社会の仕組みと生理との関係でとらえると。
- 朴
- 関連する話でいうと、
たとえばアメリカでひきこもりの話をすると、
みんなから返ってくるのが
「え、なんでひきこもりダメなの?」
っていう反応なんですよ。
- 糸井
- あ、なるほど。
- 朴
- いろんなところで、
「日本の子どもは、
経済的には恵まれているけど、
ひきこもりの数がこんなに多くて、
進路未決定がこんなに多い」って話すと、
「え? なんでダメ?」って返される。
それでぼくが気づいたのは、日本には、
この年齢だったらここにいないといけない
っていうような前提があって。
そこから外れたら、「残念な人」というか、
「終わってしまった人」みたいな構図がある。
- 今村
- みんなと同じように上がっていって、
みんなと同じようにに
仕事をしなければいけないという。
- 朴
- そうですね。

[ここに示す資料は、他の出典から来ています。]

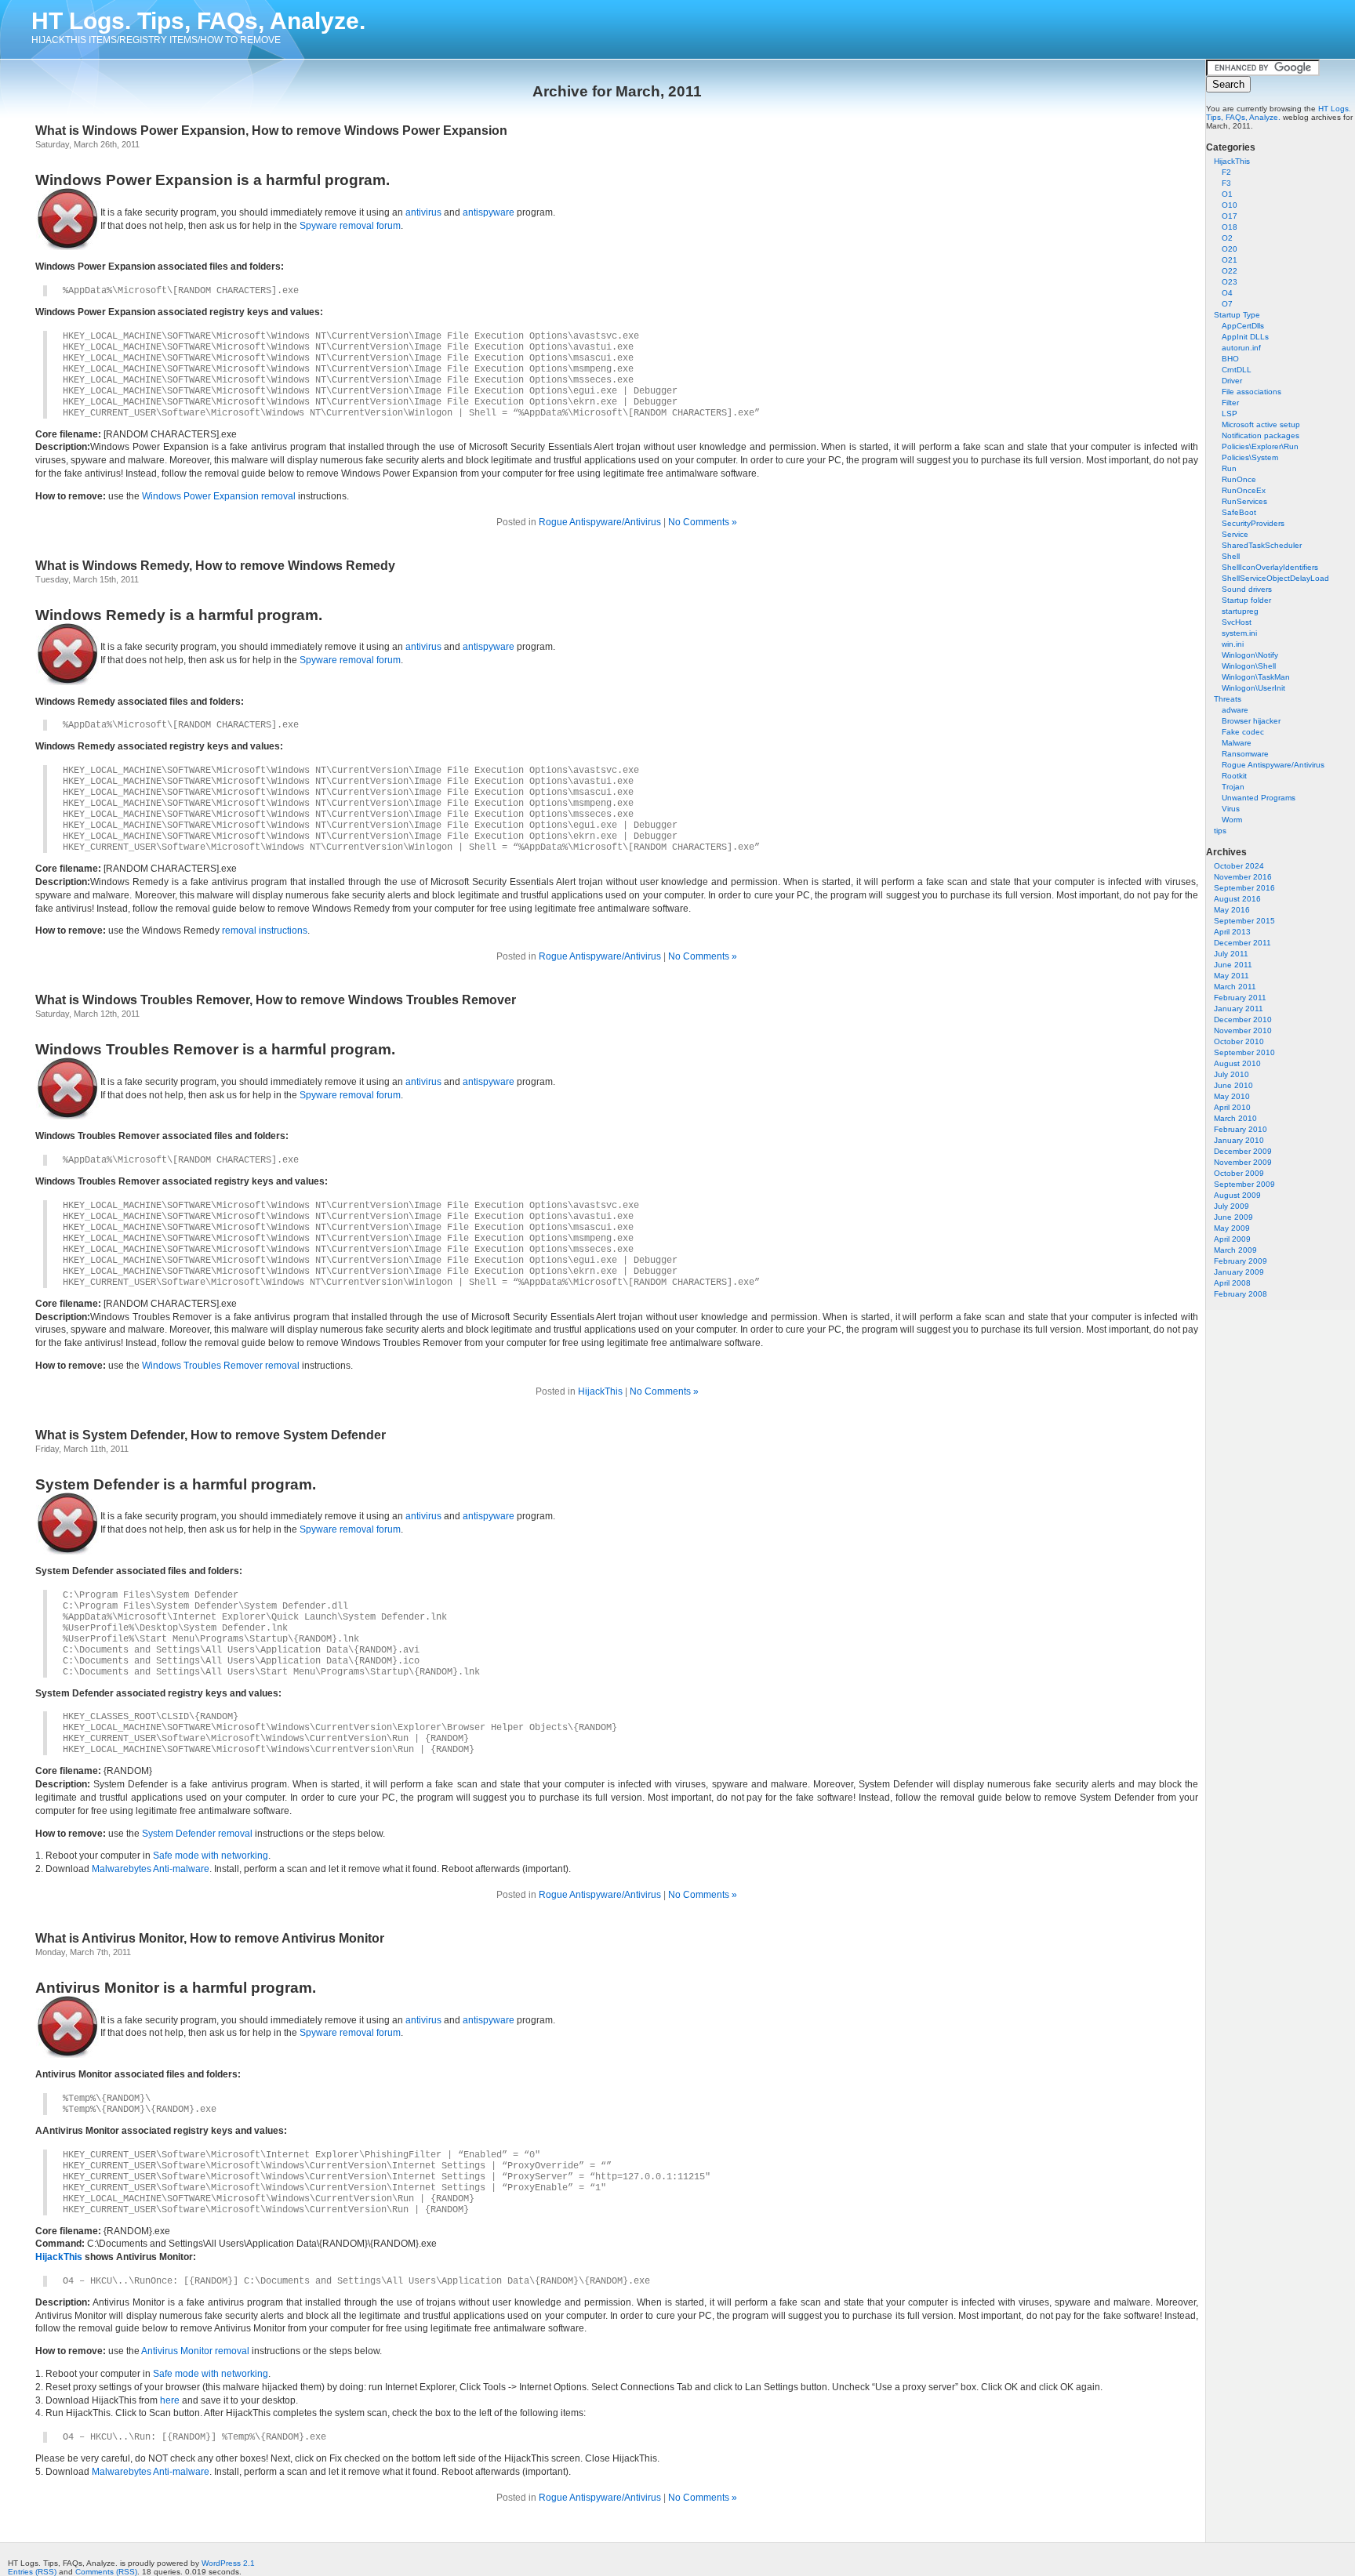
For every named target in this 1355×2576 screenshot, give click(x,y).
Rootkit (1234, 775)
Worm (1232, 819)
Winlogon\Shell (1249, 666)
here (170, 2400)
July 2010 (1231, 1074)
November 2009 (1243, 1162)
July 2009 (1231, 1206)
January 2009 (1239, 1272)
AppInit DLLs (1245, 336)
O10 (1229, 205)
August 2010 (1237, 1063)
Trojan (1233, 786)
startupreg (1240, 611)
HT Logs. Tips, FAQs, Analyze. (198, 21)
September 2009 (1244, 1184)
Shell (1231, 556)
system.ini (1239, 633)
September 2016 (1244, 887)
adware (1235, 710)
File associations (1251, 391)
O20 (1229, 249)
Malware (1236, 742)
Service (1235, 534)
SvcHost (1236, 622)
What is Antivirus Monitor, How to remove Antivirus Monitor (209, 1938)
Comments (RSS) (106, 2571)
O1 (1227, 194)
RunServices (1244, 501)
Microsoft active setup (1261, 424)
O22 (1229, 271)
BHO (1230, 358)
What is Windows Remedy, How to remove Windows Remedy (215, 565)
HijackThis (1232, 161)
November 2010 (1243, 1030)
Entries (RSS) (32, 2571)
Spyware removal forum (350, 225)
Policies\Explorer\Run (1260, 446)
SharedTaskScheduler (1262, 545)
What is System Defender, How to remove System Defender (210, 1435)
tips (1220, 830)
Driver (1232, 380)
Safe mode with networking (210, 1855)
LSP (1229, 413)
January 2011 (1238, 1008)
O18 (1229, 227)
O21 (1229, 260)
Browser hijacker (1251, 721)
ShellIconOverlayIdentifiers (1270, 567)
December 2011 (1242, 942)
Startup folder (1246, 600)
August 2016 (1237, 898)
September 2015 (1244, 920)
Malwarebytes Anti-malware (150, 1868)
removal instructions (264, 930)
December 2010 (1243, 1019)
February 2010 (1240, 1129)
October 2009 (1239, 1173)
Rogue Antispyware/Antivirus (1273, 764)
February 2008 (1240, 1294)
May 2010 (1232, 1096)
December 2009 (1243, 1151)
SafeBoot (1239, 512)
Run (1229, 468)
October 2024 (1239, 866)
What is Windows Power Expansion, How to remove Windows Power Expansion (271, 130)
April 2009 (1232, 1239)
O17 (1229, 216)
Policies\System (1250, 457)
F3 (1226, 183)
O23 (1229, 282)
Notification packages (1260, 435)
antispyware (488, 212)
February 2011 (1240, 997)
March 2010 (1235, 1118)
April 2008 (1232, 1283)
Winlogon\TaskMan (1256, 677)
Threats (1227, 699)
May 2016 (1232, 909)
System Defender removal (197, 1833)
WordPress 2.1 (228, 2563)
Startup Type (1237, 314)
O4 (1227, 292)
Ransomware (1245, 753)
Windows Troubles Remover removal (221, 1365)
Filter (1230, 402)
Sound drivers (1247, 589)
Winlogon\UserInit (1253, 688)
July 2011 (1231, 953)
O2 (1227, 238)
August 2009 (1237, 1195)
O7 (1227, 303)
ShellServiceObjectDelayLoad (1275, 578)
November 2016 (1243, 877)
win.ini (1233, 644)
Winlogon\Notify (1250, 655)
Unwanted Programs (1258, 797)
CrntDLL (1236, 369)
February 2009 (1240, 1261)
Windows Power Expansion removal (219, 496)
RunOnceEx (1244, 490)
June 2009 (1233, 1217)
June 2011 (1233, 964)
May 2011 (1231, 975)
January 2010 (1239, 1140)
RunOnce (1239, 479)
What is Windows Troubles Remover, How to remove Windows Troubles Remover (275, 1000)
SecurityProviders (1253, 523)
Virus (1231, 808)
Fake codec (1243, 731)
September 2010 (1244, 1052)
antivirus (423, 212)
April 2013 (1232, 931)
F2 (1226, 172)
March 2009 (1235, 1250)
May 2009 (1232, 1228)
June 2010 (1233, 1085)
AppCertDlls (1243, 325)
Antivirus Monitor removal (195, 2351)
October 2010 (1239, 1041)
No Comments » (702, 522)
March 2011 (1235, 986)
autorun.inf (1241, 347)
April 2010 (1232, 1107)
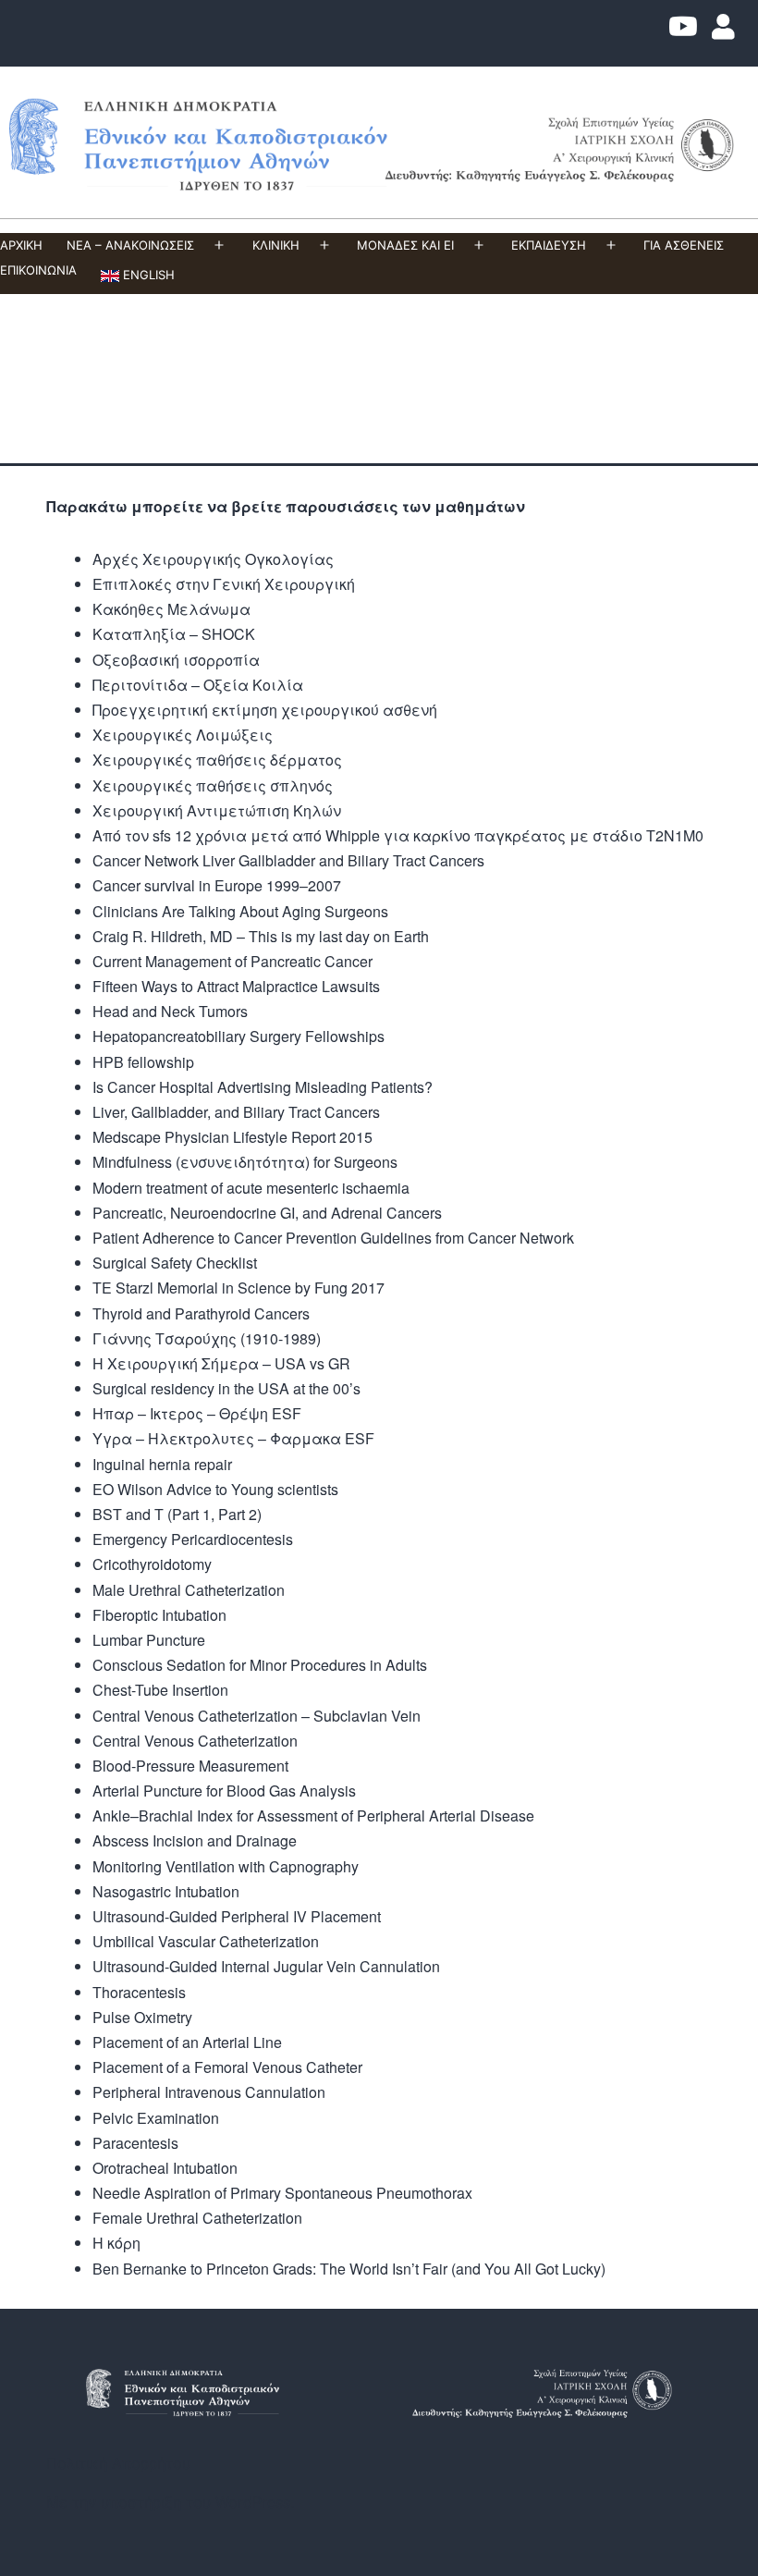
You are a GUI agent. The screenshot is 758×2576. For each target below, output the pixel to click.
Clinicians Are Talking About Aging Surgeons (240, 911)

だから余裕がなくて。
たとえば中学やめて働いている、って言うと、
「え、大丈夫?」って。
- 糸井
- うん、うん。
- 朴
- ぼくは、そういう社会の雰囲気が
問題だと思いますね。
- 糸井
- なるほど。
で、まだ力のない中学生とか高校生が、
大人から否定されると、
俺はもう、完全に負け犬だ、
という認識になるよね。
- 朴
- うん、そうです、そうです。
- 今井
- 通信制に通っている子を見ていると、
エネルギーがものすごくある子もいるんです。
たとえば、中学時代に
何かしっかりやってきたけど、
それがあまりにも人と違いすぎて、
目立って、たたき潰されちゃった子とか。
- 糸井
- やらかしちゃって、
懲らしめられちゃったやつ。
あ、ふたりとも、
ある意味で懲らしめられたやつなんだね。
- 今井
- はい、そうです(笑)。
- 朴
- (笑)
- 今井
- だから、もったいないと思うんです。
- 糸井
- ああ~、そうか。
あの、オレ、同じドロップアウトでも、
下から落ちていっちゃう「落ちこぼれ」と、
上から飛び出していっちゃう
「吹きこぼれ」っていうのが
あると思ってるんだけど‥‥。
- 今村
- 間違いなく、ふたりとも吹きこぼれですね。
- 会場
- (笑)
- 糸井
- つまり、ませていたわけでしょ。
- 朴
- たまたまぼくは、吹きこぼれて落ちてしまって、
あの、自分で命を断とうというときに、
止めてくれる人がいたんです。
そして、たまたまバイトを
紹介してくれた人がいたんです。
- 糸井
- あーー。
- 朴
- だから、極論すると、いわゆるヤンキーって、
就職できないっていうことはないんですよ。
なぜかというと、社会関係資本があるから。
友だちに「仕事、紹介してよ」っていったら、
誰かが紹介してくれるんです。
- 今村
- 仲間がいるからね、うん。
- 朴
- そうできない子の方が増えているから、
ニートが増えたりする、という現実がある。
- 糸井
- はぁーー、そうか。
- 今井
- それ、もったいないですよね。
あと、よく学校で外れているっていうふうに
見られるのって、しんどいですね。
ぼくなんか、高校時代、生ごみをあさって、
それを土に変える運動をしていたんです。
- 朴
- 変なやつでしょ、どう考えても(笑)。
- 今井
- で、やっぱり、白い目で見られました。
まぁ、ぼくもそれは変だと思いますけど(笑)、
ただ、そういうのを、ちょっと
認めてあげられるような環境がいいな、って。
- 朴
- 自己擁護。
- 会場
- (笑)
- 糸井
- ミグノンの老犬ブームの話と同じだよね。
見方を変えたら「なるほどな」ってなる。
でも、そういうことを、
人は案外、認めたがらないんですよ。
- 今井
- それは、可能性を潰すものだ、って思います。
なんか、ぼくが言うのもなんですけど。
- 糸井
- いや、言っていいよ。
- 今井
- ありがとうございます(笑)。